Monday, January 31, 2011

What a man's gotta do....

So over the last week my wife and I have been talking, and we've come to the conclusions that I am probably not ever going to get a job here, and I need to start applying out of the area. I applied to one out-of-state job and yet another casino job located a few hours from here. I'm about to apply to a couple of other jobs out of state, back in the area where I attended college which is about an hour from where I grew up. I just really need to have something going by the time unemployment runs out this summer. It would be difficult short term, but in the long run it would be closer to what we want for our lives, to move away from here and start a new life.

I'll still continue to apply to things here as I find them, and I'm still holding out a little hope that the job I interviewed for a few weeks ago might produce something in February, but I'm mostly writing that one off. I noticed the ad for it has been reposted. That could be automated, or it could mean they've decided to go in another direction.

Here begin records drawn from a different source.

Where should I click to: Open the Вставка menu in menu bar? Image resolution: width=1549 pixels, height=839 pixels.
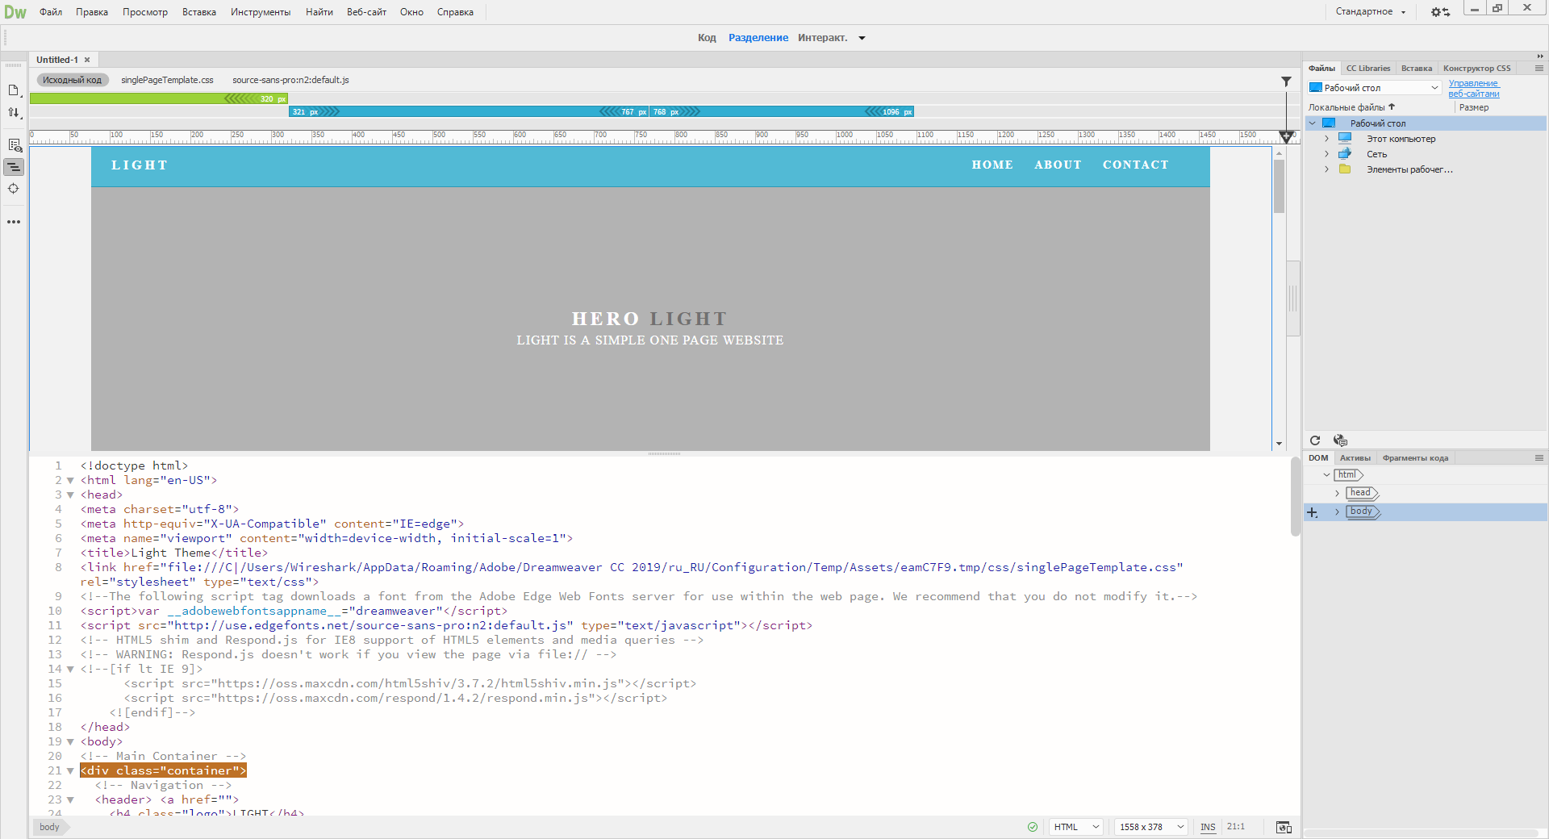[x=198, y=12]
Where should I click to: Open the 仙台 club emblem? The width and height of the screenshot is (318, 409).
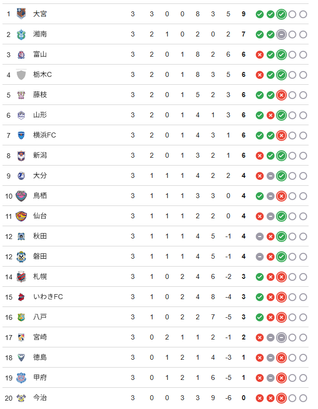pos(21,216)
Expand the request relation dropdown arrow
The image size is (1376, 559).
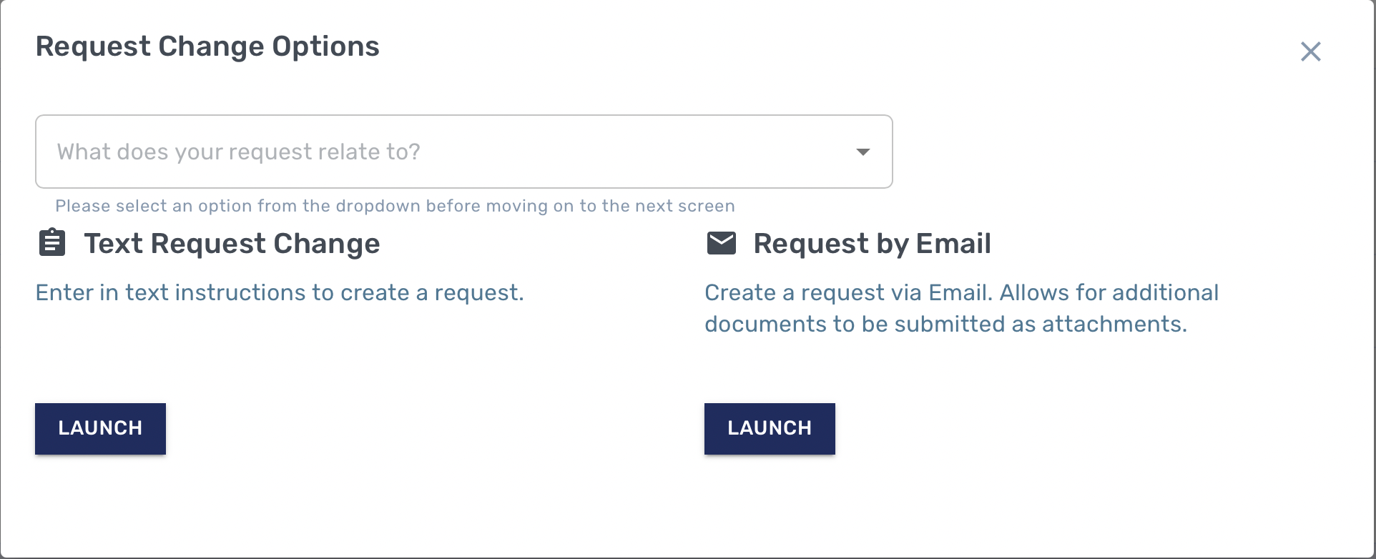[863, 152]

Trying to whittle down the "inventory" of library books. I picked up MORE BOOK LUST, a list of recommended reading from a librarian and that has me putting in a new list of library holds. I'm trying not to overdo it, keeping it to a couple at a time. I need to make a spreadsheet of the books...I know it sounds ridiculous but my reading activity is my main source of enjoyment these days.

I finished MAN IN THE WOODS by Scott Spencer. It was good overall, but had a couple of things that I've seen in a lot of books, things that I find irritating. The first thing I believe I have complained about before--taking too long to get to the action or event that sets the story in motion. I don't mind some back-story, especially with a longer novel, but this was a quick less-than-300 page read, and I believe the story didn't really get going until past page 50.

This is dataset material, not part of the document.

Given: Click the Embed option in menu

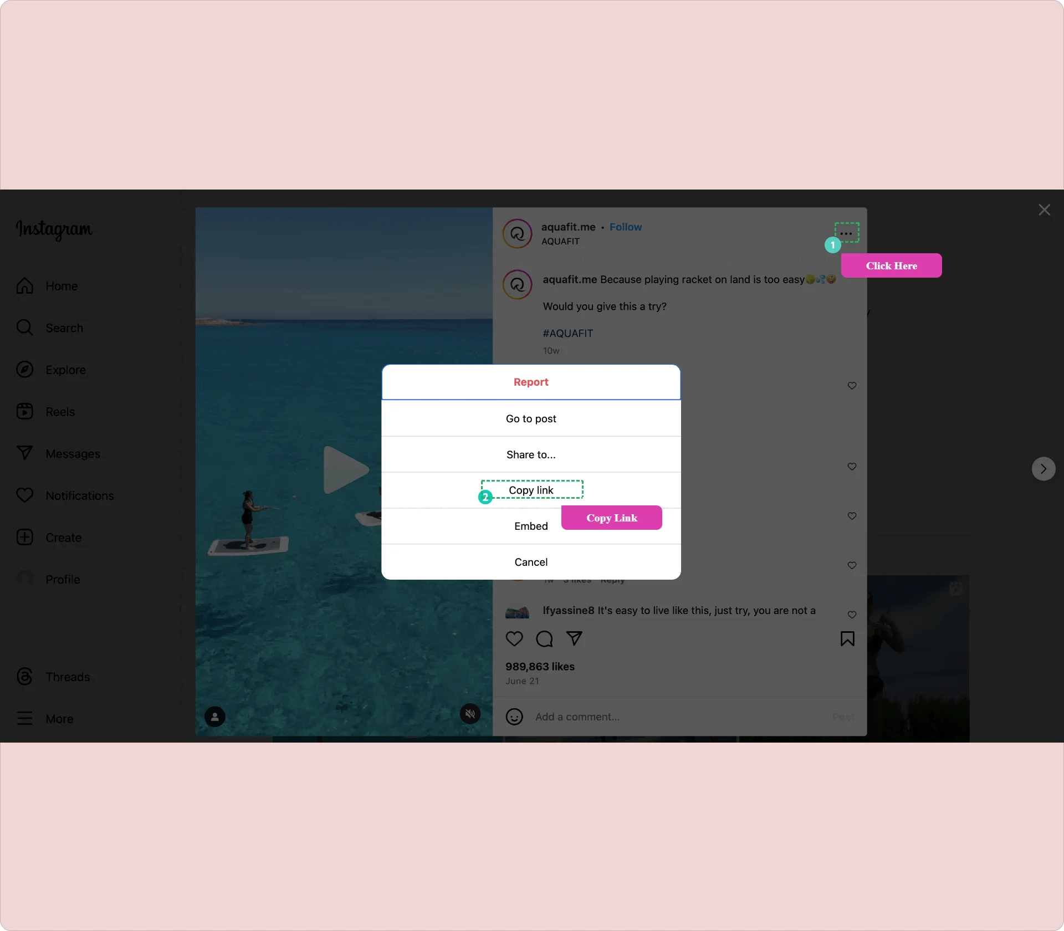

The second thing is something that I view to be kind of like cheating. I like when books work toward their endings gradually--where you see that the author is working toward an ending that brings it all together. Those are the most satisfying books. What I dislike are "twist-like" endings where the ending is brought about by something that happens during the last few pages, something that hasn't really been developed much by the author over the course of the book. That's what happens here, and it bugged me. It's still an okay read.